WHAT THE TASK REQUIRES — From the records below, copy each line that has the word "computer" in it.

SOURCE RECORDS —
§
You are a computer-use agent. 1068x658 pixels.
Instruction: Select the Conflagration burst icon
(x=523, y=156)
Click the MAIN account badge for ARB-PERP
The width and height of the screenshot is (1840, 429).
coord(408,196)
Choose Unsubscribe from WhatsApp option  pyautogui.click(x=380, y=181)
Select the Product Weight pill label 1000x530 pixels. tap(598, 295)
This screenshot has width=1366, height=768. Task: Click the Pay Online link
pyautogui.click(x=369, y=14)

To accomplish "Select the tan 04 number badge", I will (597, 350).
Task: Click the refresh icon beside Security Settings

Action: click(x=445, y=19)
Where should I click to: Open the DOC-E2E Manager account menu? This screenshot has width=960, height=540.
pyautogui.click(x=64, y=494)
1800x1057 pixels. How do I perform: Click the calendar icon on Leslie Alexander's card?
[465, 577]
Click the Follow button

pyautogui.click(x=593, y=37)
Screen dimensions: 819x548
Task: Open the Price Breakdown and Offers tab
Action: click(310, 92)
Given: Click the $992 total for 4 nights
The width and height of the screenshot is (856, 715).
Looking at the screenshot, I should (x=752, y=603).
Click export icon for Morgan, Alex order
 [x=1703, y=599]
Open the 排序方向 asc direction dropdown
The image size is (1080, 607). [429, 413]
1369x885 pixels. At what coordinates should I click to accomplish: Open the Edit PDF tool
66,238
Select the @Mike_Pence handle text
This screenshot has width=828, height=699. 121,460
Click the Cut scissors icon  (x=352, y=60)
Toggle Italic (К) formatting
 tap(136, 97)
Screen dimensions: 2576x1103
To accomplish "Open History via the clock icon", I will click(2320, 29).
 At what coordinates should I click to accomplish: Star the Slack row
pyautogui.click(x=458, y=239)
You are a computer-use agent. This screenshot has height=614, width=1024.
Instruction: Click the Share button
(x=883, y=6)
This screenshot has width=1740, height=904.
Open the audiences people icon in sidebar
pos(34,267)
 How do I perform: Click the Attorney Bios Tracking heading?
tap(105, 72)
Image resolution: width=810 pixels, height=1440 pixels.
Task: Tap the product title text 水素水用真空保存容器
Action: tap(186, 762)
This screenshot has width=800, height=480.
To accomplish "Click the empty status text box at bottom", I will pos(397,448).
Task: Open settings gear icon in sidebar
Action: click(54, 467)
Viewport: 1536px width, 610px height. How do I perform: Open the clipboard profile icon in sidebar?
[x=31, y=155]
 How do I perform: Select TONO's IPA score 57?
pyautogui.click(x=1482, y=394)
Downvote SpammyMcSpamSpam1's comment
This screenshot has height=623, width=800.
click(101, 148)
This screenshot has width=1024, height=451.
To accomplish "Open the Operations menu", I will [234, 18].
§
TASK OUTPUT —
You are a computer-use agent. 1068x658 pixels.
You are a computer-use agent. This screenshot has height=614, width=1024.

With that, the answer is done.